- _ЧТО СДЕЛАТЬ_
a) С каким писателем дружит Анатолий Гладилин, согласно статье о нем?
b) Представьте записи начиная со строки с «Task: Click the mug.jpeg desktop thumbnail» и до строки с «Action: 1323,240» включительно в виде CSV с двумя столбцами «задание» и «ответ». Для каждого задания отведите одну строку, в которой задание и его ответ стоят каждый в своем поле в кавычках, а переносы строк заменены пробелами.

- _ИЗВЛЕЧЁННЫЙ ТЕКСТ_
#####
19.08.2005 02:00
Общество

Анатолий Гладилин: "На чистый лист бумаги я смотрю с ненавистью"

Анатолий Гладилин о русской литературе и французской жизни
Текст:  Ирина Корнеева
Российская газета - Федеральный выпуск: №0 (3852)
Читать на сайте RG.RU

Там он пишет "историософские", по определению страстно следящей за его творчеством российской литературной критики, романы, несет бремя кумира литературной эпохи 60-х и отца-основателя оттепельной "молодежной прозы" (как очень скромный и интеллигентный человек, сильно возражая против таких громких названий). Дружит с Василием Аксеновым, воспитывает внуков, налаживает французский быт, переезжая сейчас на новую парижскую квартиру... И сетует, как тошнит российского человека, привыкшего к постоянным стрессам, от французских новостей о том, что поднимаются цены на салат... Пользуясь тем, что на страницах "РГ" с любезного согласия писателя печатались главы из его еще не опубликованного романа "Преступники, добро пожаловать во Францию", я решилась поздравить Анатолия Гладилина с юбилеем заранее.
#####
Данные о точках нажатия

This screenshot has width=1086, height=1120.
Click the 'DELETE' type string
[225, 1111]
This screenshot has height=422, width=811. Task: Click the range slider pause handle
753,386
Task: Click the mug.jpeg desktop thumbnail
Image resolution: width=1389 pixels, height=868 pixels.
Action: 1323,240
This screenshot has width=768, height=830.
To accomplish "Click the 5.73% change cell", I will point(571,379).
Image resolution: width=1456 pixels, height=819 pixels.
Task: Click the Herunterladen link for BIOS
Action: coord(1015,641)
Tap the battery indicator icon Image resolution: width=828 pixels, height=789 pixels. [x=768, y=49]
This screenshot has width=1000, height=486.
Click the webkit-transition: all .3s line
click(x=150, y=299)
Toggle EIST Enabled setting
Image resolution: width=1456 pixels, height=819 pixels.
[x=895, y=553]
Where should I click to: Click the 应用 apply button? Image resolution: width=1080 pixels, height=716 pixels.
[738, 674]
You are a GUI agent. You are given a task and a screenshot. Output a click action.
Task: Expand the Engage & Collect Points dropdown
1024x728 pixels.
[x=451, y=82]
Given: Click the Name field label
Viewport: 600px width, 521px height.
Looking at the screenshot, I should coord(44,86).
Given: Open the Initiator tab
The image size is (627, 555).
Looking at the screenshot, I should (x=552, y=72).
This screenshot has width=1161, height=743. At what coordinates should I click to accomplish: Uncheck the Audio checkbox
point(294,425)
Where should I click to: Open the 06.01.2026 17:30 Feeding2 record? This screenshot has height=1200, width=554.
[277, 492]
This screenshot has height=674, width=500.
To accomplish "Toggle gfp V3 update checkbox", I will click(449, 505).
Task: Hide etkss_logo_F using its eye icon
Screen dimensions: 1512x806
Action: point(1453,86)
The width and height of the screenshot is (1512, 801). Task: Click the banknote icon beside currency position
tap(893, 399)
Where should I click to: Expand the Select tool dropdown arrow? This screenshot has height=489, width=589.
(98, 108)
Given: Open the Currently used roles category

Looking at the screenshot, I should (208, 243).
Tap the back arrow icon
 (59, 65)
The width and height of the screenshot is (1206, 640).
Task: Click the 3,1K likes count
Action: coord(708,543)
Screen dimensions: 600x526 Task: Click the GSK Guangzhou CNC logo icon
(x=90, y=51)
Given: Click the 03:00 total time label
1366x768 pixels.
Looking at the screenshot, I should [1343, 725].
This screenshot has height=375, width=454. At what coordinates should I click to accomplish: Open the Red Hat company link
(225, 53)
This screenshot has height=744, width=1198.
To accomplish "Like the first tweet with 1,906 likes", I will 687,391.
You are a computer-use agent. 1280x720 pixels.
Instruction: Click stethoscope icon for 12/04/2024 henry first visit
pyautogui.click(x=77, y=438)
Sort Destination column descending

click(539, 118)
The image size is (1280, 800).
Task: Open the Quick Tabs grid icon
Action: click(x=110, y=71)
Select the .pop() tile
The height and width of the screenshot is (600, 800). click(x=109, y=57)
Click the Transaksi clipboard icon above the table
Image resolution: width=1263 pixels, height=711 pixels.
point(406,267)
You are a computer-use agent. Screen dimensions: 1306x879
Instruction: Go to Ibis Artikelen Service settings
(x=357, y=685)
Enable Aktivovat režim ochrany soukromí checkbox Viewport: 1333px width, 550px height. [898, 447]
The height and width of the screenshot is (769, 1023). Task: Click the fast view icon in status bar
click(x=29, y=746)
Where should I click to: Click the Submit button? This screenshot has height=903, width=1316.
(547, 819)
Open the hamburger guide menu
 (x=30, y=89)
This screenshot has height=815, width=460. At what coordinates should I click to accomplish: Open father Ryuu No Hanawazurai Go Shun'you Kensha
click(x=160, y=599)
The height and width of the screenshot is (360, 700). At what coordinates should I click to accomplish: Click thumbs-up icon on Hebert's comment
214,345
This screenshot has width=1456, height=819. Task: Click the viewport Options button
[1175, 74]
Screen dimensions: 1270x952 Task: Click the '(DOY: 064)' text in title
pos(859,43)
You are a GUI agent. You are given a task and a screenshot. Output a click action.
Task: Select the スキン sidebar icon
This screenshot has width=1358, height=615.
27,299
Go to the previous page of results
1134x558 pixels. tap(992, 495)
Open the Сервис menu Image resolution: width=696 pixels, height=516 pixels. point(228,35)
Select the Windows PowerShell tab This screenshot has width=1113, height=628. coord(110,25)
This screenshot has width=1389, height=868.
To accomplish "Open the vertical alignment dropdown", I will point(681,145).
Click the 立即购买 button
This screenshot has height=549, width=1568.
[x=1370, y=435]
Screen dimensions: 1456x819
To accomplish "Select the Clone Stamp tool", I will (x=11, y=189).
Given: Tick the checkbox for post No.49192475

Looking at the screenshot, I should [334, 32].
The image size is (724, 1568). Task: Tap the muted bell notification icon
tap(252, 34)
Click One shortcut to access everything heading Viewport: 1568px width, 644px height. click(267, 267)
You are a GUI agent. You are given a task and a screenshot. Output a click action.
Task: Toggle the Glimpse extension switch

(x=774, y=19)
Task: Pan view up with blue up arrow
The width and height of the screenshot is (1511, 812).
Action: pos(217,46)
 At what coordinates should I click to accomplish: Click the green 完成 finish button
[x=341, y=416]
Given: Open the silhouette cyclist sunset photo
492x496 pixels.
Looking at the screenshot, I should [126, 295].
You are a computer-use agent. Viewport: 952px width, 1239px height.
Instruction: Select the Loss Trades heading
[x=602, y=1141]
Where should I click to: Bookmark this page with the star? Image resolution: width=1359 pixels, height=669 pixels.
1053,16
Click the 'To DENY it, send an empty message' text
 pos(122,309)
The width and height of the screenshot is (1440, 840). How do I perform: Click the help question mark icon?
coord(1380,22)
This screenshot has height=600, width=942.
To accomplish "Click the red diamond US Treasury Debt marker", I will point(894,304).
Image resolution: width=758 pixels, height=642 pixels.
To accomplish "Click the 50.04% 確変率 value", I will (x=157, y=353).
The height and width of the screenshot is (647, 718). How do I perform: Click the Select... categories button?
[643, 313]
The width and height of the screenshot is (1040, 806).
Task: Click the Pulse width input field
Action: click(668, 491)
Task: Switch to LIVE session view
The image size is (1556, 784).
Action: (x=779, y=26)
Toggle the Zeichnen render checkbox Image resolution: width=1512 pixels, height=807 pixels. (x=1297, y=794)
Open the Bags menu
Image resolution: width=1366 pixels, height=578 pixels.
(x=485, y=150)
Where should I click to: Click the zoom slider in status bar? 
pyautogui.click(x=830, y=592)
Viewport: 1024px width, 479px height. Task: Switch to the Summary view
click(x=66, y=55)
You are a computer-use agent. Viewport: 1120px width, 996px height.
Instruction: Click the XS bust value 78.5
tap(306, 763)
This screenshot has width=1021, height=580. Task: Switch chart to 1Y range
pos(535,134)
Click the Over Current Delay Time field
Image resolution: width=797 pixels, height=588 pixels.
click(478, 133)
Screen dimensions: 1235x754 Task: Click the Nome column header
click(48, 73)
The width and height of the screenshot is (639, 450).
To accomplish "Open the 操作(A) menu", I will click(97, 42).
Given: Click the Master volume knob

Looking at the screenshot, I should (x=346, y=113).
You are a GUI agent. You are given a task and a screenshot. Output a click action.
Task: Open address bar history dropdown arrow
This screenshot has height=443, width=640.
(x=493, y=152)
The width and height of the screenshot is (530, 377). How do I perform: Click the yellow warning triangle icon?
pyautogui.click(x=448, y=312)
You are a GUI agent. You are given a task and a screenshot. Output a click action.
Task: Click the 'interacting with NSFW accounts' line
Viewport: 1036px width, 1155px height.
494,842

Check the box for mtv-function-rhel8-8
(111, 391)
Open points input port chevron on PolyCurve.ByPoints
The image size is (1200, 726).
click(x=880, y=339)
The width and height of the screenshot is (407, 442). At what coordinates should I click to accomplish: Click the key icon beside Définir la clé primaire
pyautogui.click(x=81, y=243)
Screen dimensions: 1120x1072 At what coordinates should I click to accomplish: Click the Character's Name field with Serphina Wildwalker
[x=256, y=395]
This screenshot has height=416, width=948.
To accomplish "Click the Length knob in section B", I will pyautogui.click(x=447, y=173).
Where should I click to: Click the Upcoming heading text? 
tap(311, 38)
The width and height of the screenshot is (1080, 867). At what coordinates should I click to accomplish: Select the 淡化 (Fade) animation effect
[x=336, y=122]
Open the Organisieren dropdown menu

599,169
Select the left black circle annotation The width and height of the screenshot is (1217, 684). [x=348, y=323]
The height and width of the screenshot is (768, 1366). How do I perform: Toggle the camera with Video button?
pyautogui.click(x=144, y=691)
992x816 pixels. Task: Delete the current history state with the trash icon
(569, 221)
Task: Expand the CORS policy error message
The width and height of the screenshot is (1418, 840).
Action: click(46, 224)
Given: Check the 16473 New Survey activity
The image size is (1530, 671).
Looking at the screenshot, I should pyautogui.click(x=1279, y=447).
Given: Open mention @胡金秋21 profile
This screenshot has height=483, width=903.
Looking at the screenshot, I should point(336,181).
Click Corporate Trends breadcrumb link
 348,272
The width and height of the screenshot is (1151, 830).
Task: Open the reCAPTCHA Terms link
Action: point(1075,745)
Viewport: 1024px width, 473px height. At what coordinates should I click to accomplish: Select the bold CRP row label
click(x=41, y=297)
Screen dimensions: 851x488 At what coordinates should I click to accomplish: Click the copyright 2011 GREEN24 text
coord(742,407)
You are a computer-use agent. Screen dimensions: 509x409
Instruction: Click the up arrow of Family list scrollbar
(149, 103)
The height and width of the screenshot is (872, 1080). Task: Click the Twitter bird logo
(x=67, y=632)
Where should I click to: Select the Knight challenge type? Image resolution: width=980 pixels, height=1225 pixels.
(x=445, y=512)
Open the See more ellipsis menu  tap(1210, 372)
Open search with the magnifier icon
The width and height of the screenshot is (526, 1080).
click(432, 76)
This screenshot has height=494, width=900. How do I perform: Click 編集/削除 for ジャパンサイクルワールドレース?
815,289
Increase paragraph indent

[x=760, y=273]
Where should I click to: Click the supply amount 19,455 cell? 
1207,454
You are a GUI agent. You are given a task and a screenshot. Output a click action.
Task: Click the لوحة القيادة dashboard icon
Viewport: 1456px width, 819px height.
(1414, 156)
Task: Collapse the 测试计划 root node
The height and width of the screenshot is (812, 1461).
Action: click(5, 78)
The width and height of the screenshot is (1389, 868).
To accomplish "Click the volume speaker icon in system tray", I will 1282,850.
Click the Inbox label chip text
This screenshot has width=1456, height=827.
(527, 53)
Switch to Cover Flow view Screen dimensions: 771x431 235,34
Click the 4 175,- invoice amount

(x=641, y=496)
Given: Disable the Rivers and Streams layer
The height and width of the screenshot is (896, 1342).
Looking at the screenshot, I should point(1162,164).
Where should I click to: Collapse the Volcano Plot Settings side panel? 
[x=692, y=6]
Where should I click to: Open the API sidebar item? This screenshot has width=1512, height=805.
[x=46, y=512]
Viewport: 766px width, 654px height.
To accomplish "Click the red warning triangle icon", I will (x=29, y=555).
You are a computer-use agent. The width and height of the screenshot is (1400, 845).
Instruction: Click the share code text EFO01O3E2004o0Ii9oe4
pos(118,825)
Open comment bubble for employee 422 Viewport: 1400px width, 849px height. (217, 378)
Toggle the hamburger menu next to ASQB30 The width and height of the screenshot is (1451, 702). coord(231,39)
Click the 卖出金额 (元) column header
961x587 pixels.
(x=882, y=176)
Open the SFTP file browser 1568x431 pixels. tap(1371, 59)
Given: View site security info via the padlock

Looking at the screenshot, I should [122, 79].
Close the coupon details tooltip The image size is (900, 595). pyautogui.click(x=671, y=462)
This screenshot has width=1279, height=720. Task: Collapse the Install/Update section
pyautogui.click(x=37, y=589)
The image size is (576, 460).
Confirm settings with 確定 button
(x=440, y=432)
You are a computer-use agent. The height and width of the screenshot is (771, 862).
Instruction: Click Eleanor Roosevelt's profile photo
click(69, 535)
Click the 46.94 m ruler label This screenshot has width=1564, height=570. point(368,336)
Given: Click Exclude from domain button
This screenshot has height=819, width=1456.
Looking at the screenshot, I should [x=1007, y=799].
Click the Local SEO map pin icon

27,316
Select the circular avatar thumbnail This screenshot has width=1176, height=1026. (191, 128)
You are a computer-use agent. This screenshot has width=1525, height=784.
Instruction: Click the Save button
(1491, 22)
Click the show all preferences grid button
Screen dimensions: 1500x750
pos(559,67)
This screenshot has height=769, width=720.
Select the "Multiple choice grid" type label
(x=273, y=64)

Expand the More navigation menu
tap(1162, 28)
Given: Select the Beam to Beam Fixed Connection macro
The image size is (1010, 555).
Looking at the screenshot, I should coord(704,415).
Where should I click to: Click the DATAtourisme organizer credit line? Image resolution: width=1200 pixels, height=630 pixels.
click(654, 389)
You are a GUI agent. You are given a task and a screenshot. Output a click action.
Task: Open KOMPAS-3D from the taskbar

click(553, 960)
#####
- _ОТВЕТЫ ПО ЗАДАНИЯМ_
a) С Василием Аксеновым.

b)
задание,ответ
"Task: Click the mug.jpeg desktop thumbnail Image resolution: width=1389 pixels, height=868 pixels.","Action: 1323,240"